Stored data |
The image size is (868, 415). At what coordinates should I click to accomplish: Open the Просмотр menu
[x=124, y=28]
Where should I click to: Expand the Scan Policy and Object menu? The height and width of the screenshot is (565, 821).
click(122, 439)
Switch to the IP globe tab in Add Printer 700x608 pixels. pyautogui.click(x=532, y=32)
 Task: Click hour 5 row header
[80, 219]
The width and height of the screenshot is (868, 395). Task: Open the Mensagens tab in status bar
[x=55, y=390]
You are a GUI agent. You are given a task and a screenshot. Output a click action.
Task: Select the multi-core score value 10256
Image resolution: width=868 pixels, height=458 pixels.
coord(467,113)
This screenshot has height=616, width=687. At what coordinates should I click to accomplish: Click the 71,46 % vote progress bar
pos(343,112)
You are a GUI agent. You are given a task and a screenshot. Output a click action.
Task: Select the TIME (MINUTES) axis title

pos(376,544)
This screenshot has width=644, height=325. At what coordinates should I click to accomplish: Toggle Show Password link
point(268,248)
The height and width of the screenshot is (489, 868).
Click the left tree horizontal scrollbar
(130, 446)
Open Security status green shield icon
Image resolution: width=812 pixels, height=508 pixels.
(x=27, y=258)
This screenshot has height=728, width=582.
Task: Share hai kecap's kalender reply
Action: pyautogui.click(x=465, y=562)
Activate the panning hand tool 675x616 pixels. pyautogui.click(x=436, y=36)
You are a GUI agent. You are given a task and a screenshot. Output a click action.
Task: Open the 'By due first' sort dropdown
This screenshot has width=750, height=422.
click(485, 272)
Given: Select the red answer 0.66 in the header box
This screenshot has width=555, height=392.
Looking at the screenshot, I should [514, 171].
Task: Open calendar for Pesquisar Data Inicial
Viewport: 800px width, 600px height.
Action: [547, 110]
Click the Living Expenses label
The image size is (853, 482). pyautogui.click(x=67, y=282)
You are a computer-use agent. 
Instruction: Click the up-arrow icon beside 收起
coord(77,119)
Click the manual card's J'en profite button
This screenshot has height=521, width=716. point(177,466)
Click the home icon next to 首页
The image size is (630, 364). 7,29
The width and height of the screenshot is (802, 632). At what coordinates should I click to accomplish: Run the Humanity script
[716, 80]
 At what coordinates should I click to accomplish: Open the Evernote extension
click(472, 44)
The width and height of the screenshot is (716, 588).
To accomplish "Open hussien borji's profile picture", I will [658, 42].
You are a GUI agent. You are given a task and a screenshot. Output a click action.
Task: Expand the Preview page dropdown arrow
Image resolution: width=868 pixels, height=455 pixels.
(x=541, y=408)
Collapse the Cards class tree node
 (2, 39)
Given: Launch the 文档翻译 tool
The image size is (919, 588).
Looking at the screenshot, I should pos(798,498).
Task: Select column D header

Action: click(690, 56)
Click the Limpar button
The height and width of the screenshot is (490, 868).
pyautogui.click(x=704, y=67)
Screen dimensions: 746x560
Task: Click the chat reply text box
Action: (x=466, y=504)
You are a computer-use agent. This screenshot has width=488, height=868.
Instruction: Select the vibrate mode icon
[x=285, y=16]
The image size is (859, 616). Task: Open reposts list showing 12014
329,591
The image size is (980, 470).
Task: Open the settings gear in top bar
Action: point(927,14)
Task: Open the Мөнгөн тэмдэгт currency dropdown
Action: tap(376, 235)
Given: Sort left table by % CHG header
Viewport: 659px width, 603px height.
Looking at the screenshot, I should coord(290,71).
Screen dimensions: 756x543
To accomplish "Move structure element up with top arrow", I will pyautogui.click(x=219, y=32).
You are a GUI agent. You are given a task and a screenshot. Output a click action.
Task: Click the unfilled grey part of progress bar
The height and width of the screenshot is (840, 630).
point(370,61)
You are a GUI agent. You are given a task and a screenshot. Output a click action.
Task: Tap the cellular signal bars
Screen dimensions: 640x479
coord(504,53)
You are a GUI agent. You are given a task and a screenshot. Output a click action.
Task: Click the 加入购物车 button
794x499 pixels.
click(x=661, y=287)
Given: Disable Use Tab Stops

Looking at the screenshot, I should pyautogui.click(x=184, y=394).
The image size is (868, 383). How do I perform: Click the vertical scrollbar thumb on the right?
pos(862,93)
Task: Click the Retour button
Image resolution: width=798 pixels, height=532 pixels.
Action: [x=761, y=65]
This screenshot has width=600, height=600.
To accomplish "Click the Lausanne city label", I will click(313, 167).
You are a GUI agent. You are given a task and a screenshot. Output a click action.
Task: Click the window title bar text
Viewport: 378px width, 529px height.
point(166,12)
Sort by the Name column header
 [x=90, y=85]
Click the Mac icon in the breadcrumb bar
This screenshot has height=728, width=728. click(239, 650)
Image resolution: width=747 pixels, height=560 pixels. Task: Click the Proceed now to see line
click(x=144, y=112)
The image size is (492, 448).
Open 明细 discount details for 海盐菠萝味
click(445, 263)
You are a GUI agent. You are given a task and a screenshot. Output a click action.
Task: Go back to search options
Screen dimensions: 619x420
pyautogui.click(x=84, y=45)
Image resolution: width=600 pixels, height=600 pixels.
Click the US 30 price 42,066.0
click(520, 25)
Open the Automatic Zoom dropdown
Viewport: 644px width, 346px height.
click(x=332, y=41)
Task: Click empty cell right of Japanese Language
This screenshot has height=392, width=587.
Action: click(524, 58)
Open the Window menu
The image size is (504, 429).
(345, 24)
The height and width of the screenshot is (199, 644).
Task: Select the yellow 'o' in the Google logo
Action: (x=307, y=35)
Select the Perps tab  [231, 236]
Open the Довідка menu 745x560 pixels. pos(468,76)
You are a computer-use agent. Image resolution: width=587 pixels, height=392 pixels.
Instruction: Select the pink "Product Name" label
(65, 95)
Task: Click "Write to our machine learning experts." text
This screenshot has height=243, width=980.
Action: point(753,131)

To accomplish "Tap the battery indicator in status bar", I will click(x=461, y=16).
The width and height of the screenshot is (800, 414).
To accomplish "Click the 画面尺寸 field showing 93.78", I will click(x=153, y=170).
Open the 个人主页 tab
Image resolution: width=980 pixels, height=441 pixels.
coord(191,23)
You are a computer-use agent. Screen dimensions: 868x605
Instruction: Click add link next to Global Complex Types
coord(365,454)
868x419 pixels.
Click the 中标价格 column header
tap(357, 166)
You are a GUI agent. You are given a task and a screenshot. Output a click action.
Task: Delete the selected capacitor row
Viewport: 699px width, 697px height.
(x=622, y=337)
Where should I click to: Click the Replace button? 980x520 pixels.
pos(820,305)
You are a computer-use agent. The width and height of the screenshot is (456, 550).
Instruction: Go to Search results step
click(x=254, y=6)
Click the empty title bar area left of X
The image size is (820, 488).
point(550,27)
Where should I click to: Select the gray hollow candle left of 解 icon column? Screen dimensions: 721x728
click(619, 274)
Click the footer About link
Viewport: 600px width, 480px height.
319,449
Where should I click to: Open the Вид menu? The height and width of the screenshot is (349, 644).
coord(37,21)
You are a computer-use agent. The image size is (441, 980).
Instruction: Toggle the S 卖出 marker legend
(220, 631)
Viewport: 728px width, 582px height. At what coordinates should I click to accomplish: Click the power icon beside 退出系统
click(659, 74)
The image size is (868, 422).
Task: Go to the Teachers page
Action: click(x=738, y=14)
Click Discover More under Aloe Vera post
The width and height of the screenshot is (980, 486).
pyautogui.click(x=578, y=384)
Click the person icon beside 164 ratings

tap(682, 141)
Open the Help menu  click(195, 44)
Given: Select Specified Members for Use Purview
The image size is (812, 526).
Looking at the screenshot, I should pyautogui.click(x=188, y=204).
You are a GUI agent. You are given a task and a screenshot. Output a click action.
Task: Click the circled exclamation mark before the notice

Task requirements |
The answer must be the data above, repeated exactly as it stands.

Solution to the exercise |
The image size is (868, 415). At what coordinates should I click to accomplish: Open the Просмотр menu
[x=124, y=28]
Where should I click to: Expand the Scan Policy and Object menu? The height and width of the screenshot is (565, 821).
click(122, 439)
Switch to the IP globe tab in Add Printer 700x608 pixels. pyautogui.click(x=532, y=32)
 Task: Click hour 5 row header
[80, 219]
The width and height of the screenshot is (868, 395). Task: Open the Mensagens tab in status bar
[x=55, y=390]
You are a GUI agent. You are given a task and a screenshot. Output a click action.
Task: Select the multi-core score value 10256
Image resolution: width=868 pixels, height=458 pixels.
coord(467,113)
This screenshot has height=616, width=687. At what coordinates should I click to accomplish: Click the 71,46 % vote progress bar
pos(343,112)
You are a GUI agent. You are given a task and a screenshot. Output a click action.
Task: Select the TIME (MINUTES) axis title

pos(376,544)
This screenshot has width=644, height=325. At what coordinates should I click to accomplish: Toggle Show Password link
point(268,248)
The height and width of the screenshot is (489, 868).
Click the left tree horizontal scrollbar
(130, 446)
Open Security status green shield icon
Image resolution: width=812 pixels, height=508 pixels.
(x=27, y=258)
This screenshot has height=728, width=582.
Task: Share hai kecap's kalender reply
Action: pyautogui.click(x=465, y=562)
Activate the panning hand tool 675x616 pixels. pyautogui.click(x=436, y=36)
You are a GUI agent. You are given a task and a screenshot. Output a click action.
Task: Open the 'By due first' sort dropdown
This screenshot has width=750, height=422.
click(485, 272)
Given: Select the red answer 0.66 in the header box
This screenshot has width=555, height=392.
Looking at the screenshot, I should [514, 171].
Task: Open calendar for Pesquisar Data Inicial
Viewport: 800px width, 600px height.
Action: [547, 110]
Click the Living Expenses label
The image size is (853, 482). pyautogui.click(x=67, y=282)
You are a computer-use agent. 
Instruction: Click the up-arrow icon beside 收起
coord(77,119)
Click the manual card's J'en profite button
This screenshot has height=521, width=716. point(177,466)
Click the home icon next to 首页
The image size is (630, 364). 7,29
The width and height of the screenshot is (802, 632). At what coordinates should I click to accomplish: Run the Humanity script
[716, 80]
 At what coordinates should I click to accomplish: Open the Evernote extension
click(472, 44)
The width and height of the screenshot is (716, 588).
To accomplish "Open hussien borji's profile picture", I will [658, 42].
You are a GUI agent. You are given a task and a screenshot. Output a click action.
Task: Expand the Preview page dropdown arrow
Image resolution: width=868 pixels, height=455 pixels.
(x=541, y=408)
Collapse the Cards class tree node
 (2, 39)
Given: Launch the 文档翻译 tool
The image size is (919, 588).
Looking at the screenshot, I should pos(798,498).
Task: Select column D header

Action: click(690, 56)
Click the Limpar button
The height and width of the screenshot is (490, 868).
pyautogui.click(x=704, y=67)
Screen dimensions: 746x560
Task: Click the chat reply text box
Action: (x=466, y=504)
You are a computer-use agent. This screenshot has width=488, height=868.
Instruction: Select the vibrate mode icon
[x=285, y=16]
The image size is (859, 616). Task: Open reposts list showing 12014
329,591
The image size is (980, 470).
Task: Open the settings gear in top bar
Action: point(927,14)
Task: Open the Мөнгөн тэмдэгт currency dropdown
Action: tap(376, 235)
Given: Sort left table by % CHG header
Viewport: 659px width, 603px height.
Looking at the screenshot, I should coord(290,71).
Screen dimensions: 756x543
To accomplish "Move structure element up with top arrow", I will pyautogui.click(x=219, y=32).
You are a GUI agent. You are given a task and a screenshot. Output a click action.
Task: Click the unfilled grey part of progress bar
The height and width of the screenshot is (840, 630).
point(370,61)
You are a GUI agent. You are given a task and a screenshot. Output a click action.
Task: Tap the cellular signal bars
Screen dimensions: 640x479
coord(504,53)
You are a GUI agent. You are given a task and a screenshot. Output a click action.
Task: Click the 加入购物车 button
794x499 pixels.
click(x=661, y=287)
Given: Disable Use Tab Stops

Looking at the screenshot, I should pyautogui.click(x=184, y=394).
The image size is (868, 383). How do I perform: Click the vertical scrollbar thumb on the right?
pos(862,93)
Task: Click the Retour button
Image resolution: width=798 pixels, height=532 pixels.
Action: [x=761, y=65]
This screenshot has width=600, height=600.
To accomplish "Click the Lausanne city label", I will click(313, 167).
You are a GUI agent. You are given a task and a screenshot. Output a click action.
Task: Click the window title bar text
Viewport: 378px width, 529px height.
point(166,12)
Sort by the Name column header
 [x=90, y=85]
Click the Mac icon in the breadcrumb bar
This screenshot has height=728, width=728. click(239, 650)
Image resolution: width=747 pixels, height=560 pixels. Task: Click the Proceed now to see line
click(x=144, y=112)
The image size is (492, 448).
Open 明细 discount details for 海盐菠萝味
click(445, 263)
You are a GUI agent. You are given a task and a screenshot. Output a click action.
Task: Go back to search options
Screen dimensions: 619x420
pyautogui.click(x=84, y=45)
Image resolution: width=600 pixels, height=600 pixels.
Click the US 30 price 42,066.0
click(520, 25)
Open the Automatic Zoom dropdown
Viewport: 644px width, 346px height.
click(x=332, y=41)
Task: Click empty cell right of Japanese Language
This screenshot has height=392, width=587.
Action: click(524, 58)
Open the Window menu
The image size is (504, 429).
(345, 24)
The height and width of the screenshot is (199, 644).
Task: Select the yellow 'o' in the Google logo
Action: (x=307, y=35)
Select the Perps tab  [231, 236]
Open the Довідка menu 745x560 pixels. pos(468,76)
You are a computer-use agent. Image resolution: width=587 pixels, height=392 pixels.
Instruction: Select the pink "Product Name" label
(65, 95)
Task: Click "Write to our machine learning experts." text
This screenshot has height=243, width=980.
Action: point(753,131)

To accomplish "Tap the battery indicator in status bar", I will click(x=461, y=16).
The width and height of the screenshot is (800, 414).
To accomplish "Click the 画面尺寸 field showing 93.78", I will click(x=153, y=170).
Open the 个人主页 tab
Image resolution: width=980 pixels, height=441 pixels.
coord(191,23)
You are a computer-use agent. Screen dimensions: 868x605
Instruction: Click add link next to Global Complex Types
coord(365,454)
868x419 pixels.
Click the 中标价格 column header
tap(357, 166)
You are a GUI agent. You are given a task and a screenshot. Output a click action.
Task: Delete the selected capacitor row
Viewport: 699px width, 697px height.
(x=622, y=337)
Where should I click to: Click the Replace button? 980x520 pixels.
pos(820,305)
You are a computer-use agent. The width and height of the screenshot is (456, 550).
Instruction: Go to Search results step
click(x=254, y=6)
Click the empty title bar area left of X
The image size is (820, 488).
point(550,27)
Where should I click to: Select the gray hollow candle left of 解 icon column? Screen dimensions: 721x728
click(619, 274)
Click the footer About link
Viewport: 600px width, 480px height.
319,449
Where should I click to: Open the Вид menu? The height and width of the screenshot is (349, 644).
coord(37,21)
You are a computer-use agent. The image size is (441, 980).
Instruction: Toggle the S 卖出 marker legend
(220, 631)
Viewport: 728px width, 582px height. At what coordinates should I click to accomplish: Click the power icon beside 退出系统
click(659, 74)
The image size is (868, 422).
Task: Go to the Teachers page
Action: click(x=738, y=14)
Click Discover More under Aloe Vera post
The width and height of the screenshot is (980, 486).
pyautogui.click(x=578, y=384)
Click the person icon beside 164 ratings

tap(682, 141)
Open the Help menu  click(195, 44)
Given: Select Specified Members for Use Purview
The image size is (812, 526).
Looking at the screenshot, I should pyautogui.click(x=188, y=204).
You are a GUI agent. You are given a task and a screenshot. Output a click action.
Task: Click the circled exclamation mark before the notice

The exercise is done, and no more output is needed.